> MATERIAL FOR THIS TASK
Segment Open
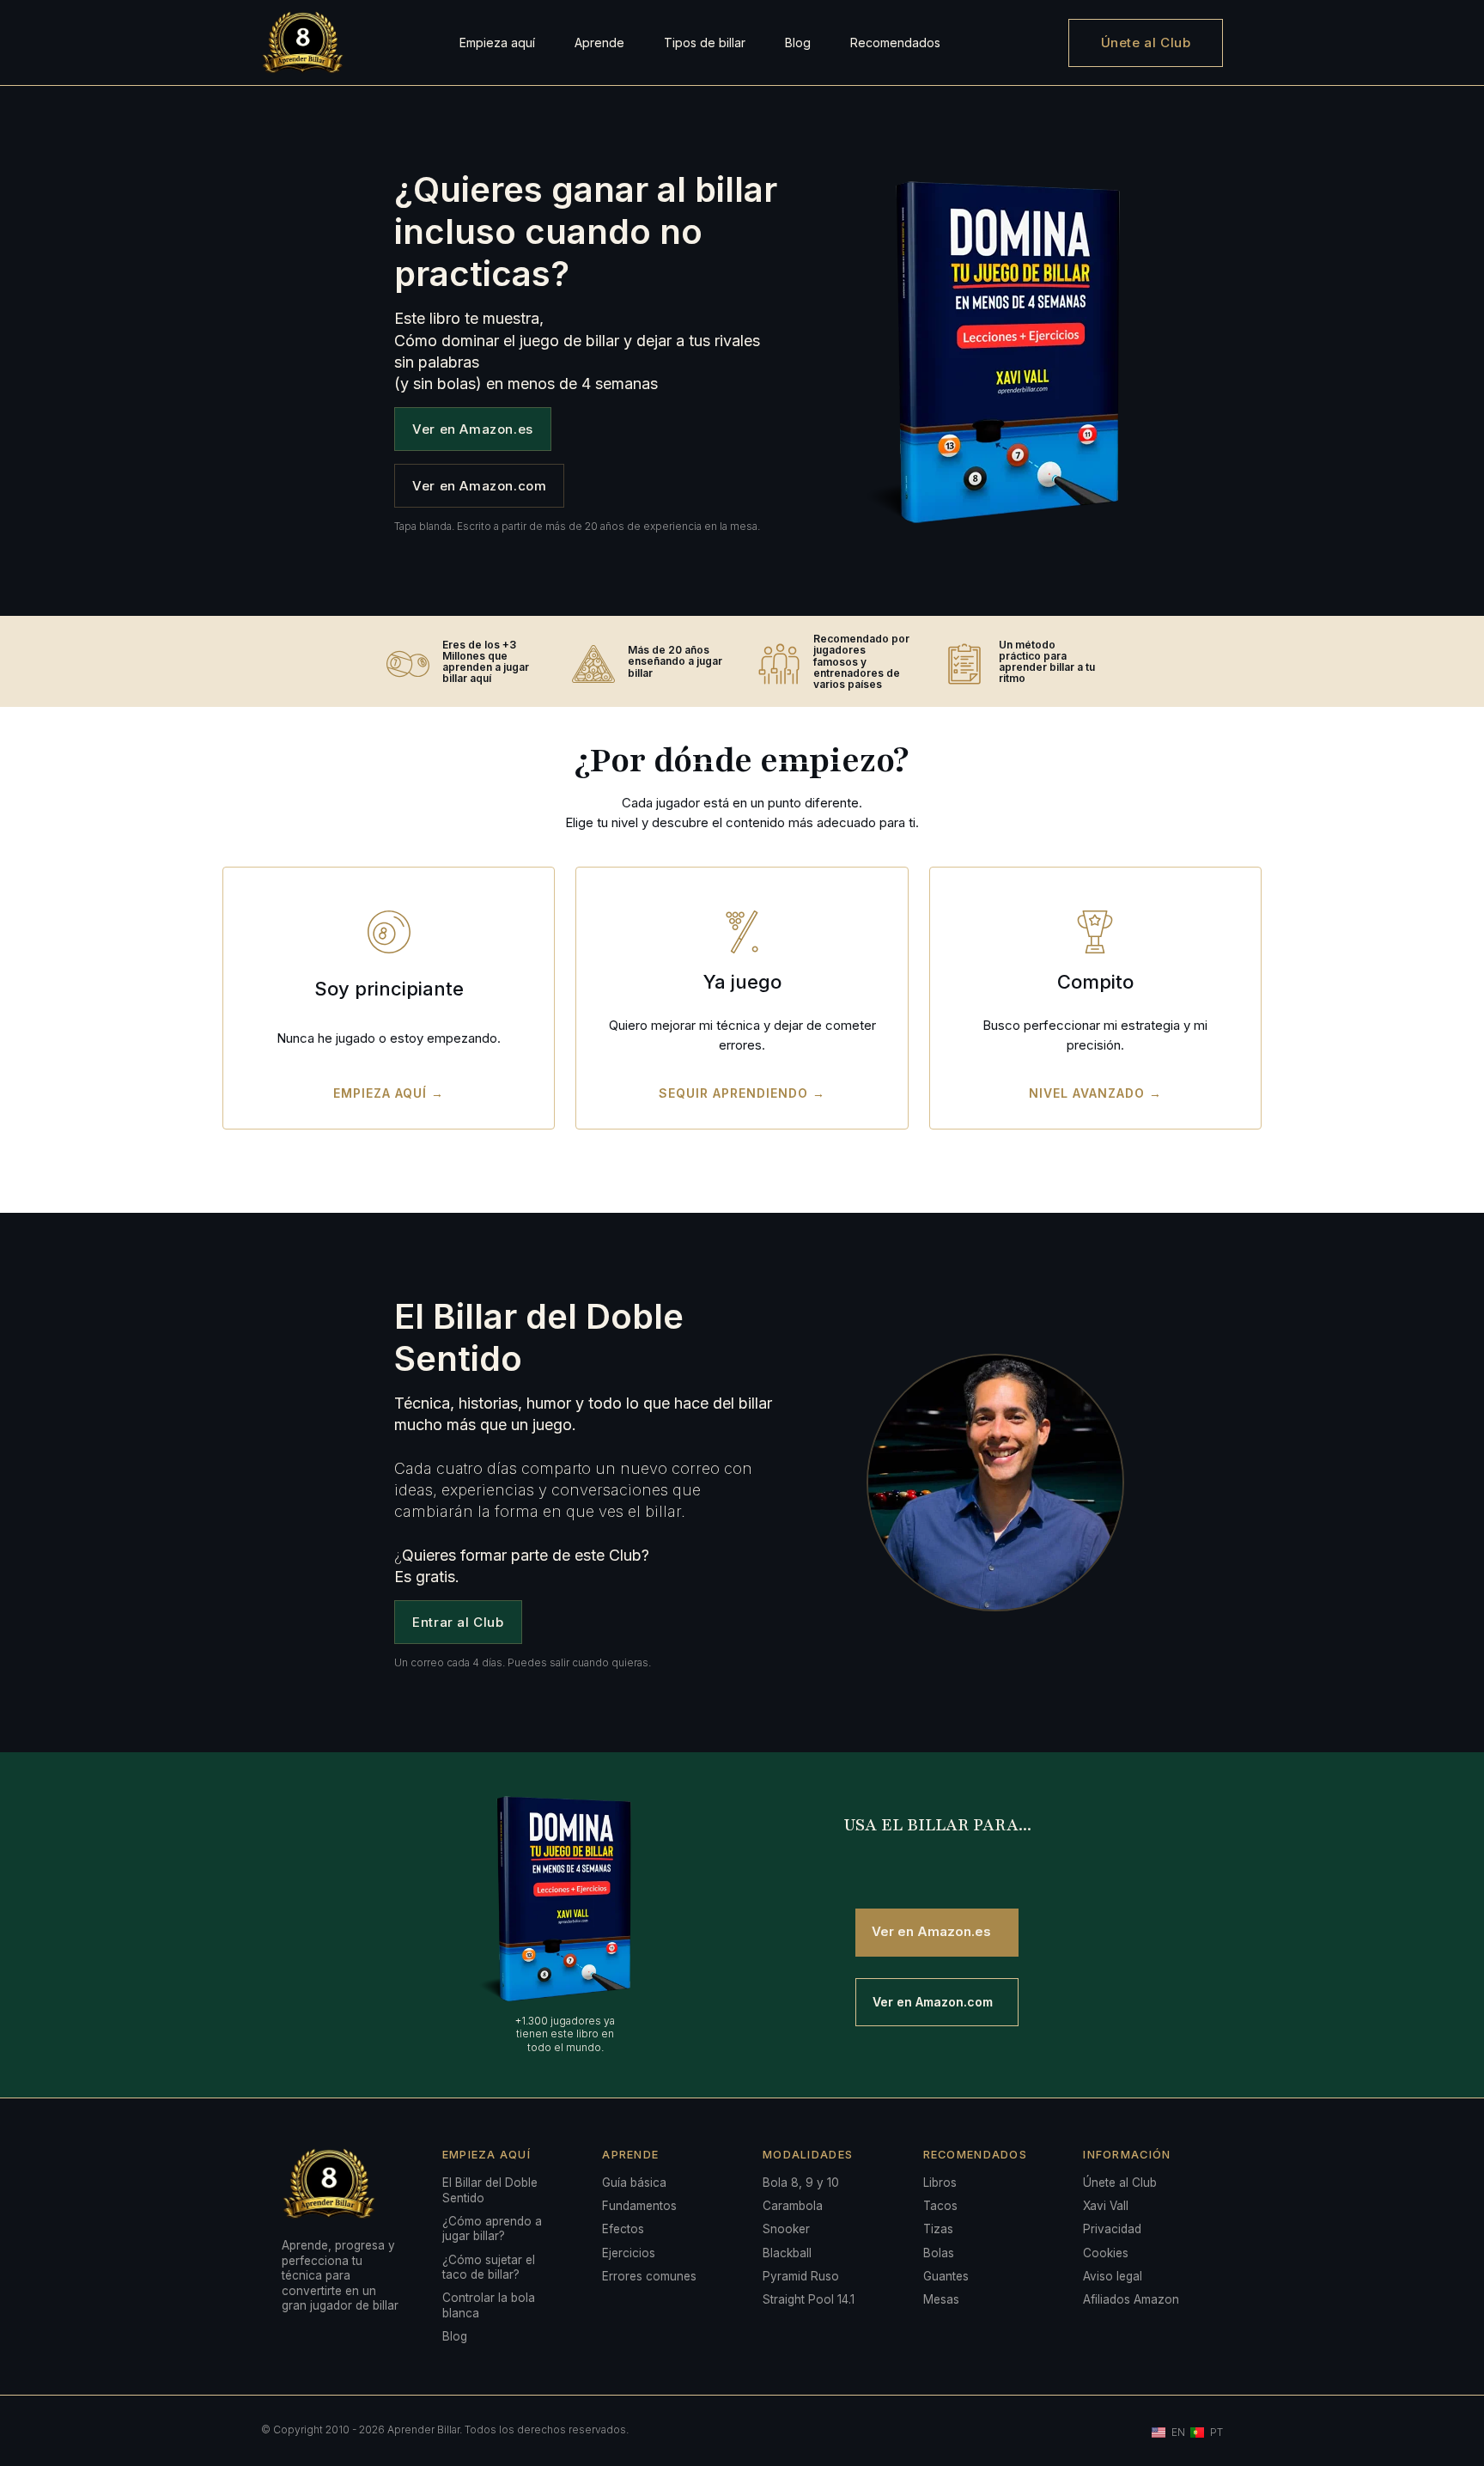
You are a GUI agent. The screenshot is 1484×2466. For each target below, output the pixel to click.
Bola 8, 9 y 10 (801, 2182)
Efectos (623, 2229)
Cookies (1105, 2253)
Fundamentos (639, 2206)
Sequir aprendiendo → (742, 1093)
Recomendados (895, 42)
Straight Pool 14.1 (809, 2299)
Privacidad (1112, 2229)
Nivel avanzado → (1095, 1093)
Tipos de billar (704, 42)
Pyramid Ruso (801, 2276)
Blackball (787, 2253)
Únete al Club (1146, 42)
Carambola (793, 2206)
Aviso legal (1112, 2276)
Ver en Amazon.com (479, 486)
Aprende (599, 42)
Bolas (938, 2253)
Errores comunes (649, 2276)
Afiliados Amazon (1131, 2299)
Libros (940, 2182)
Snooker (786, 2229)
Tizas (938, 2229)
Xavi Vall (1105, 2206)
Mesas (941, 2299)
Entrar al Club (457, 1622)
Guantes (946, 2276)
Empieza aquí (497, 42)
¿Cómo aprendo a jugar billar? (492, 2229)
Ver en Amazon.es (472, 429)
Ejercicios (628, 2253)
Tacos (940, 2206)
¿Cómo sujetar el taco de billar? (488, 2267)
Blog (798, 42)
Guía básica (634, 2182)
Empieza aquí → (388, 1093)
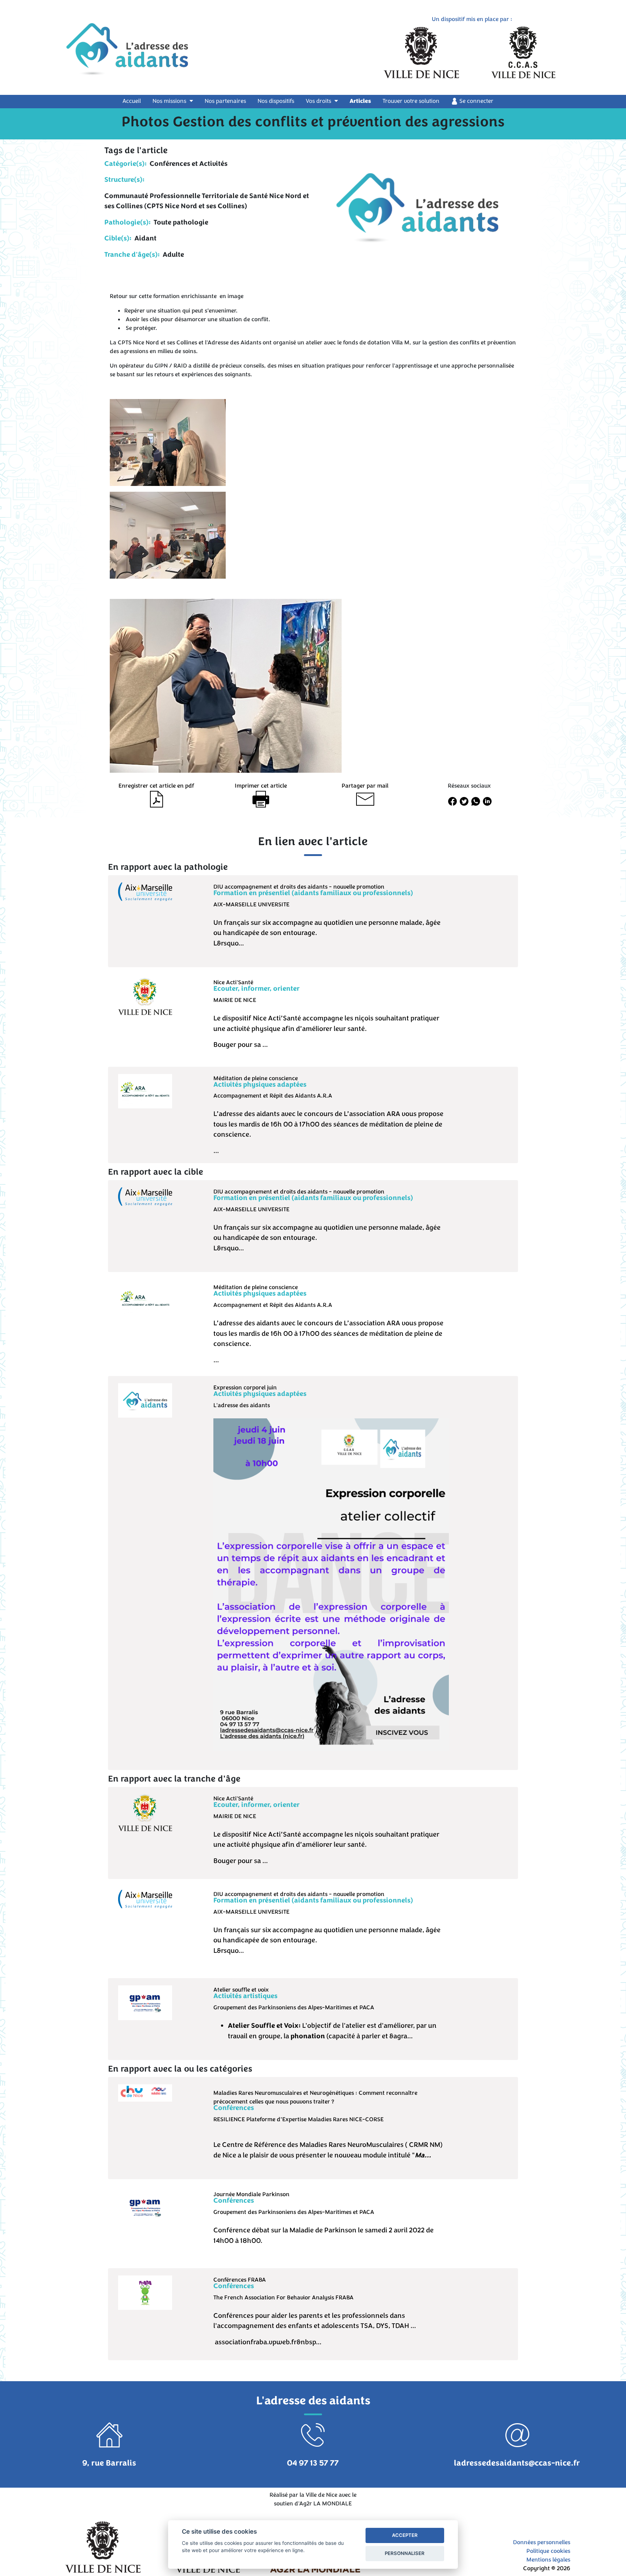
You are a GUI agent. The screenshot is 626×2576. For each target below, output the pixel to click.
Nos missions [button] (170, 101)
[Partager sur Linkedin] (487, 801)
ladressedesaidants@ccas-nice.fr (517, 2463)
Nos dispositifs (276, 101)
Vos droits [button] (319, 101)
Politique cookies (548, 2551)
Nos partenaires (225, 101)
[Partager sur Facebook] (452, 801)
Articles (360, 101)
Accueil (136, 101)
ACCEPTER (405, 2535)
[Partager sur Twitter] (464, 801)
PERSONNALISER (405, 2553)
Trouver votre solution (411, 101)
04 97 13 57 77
Segment Closed
> DESCRIPTION OF THE TASK
Reproduce the data above exactly, but only the lines from the one showing "Guía básica (634, 2182)" through the one showing "Vos droits [button] (319, 101)", with both ends kept and the pictures left out.

> RESPONSE
Guía básica (634, 2182)
Empieza aquí → (388, 1093)
You are a GUI agent. The screenshot is 626×2576. For each target below, output the pixel to click.
Nos missions [button] (170, 101)
[Partager sur Linkedin] (487, 801)
ladressedesaidants@ccas-nice.fr (517, 2463)
Nos dispositifs (276, 101)
Vos droits [button] (319, 101)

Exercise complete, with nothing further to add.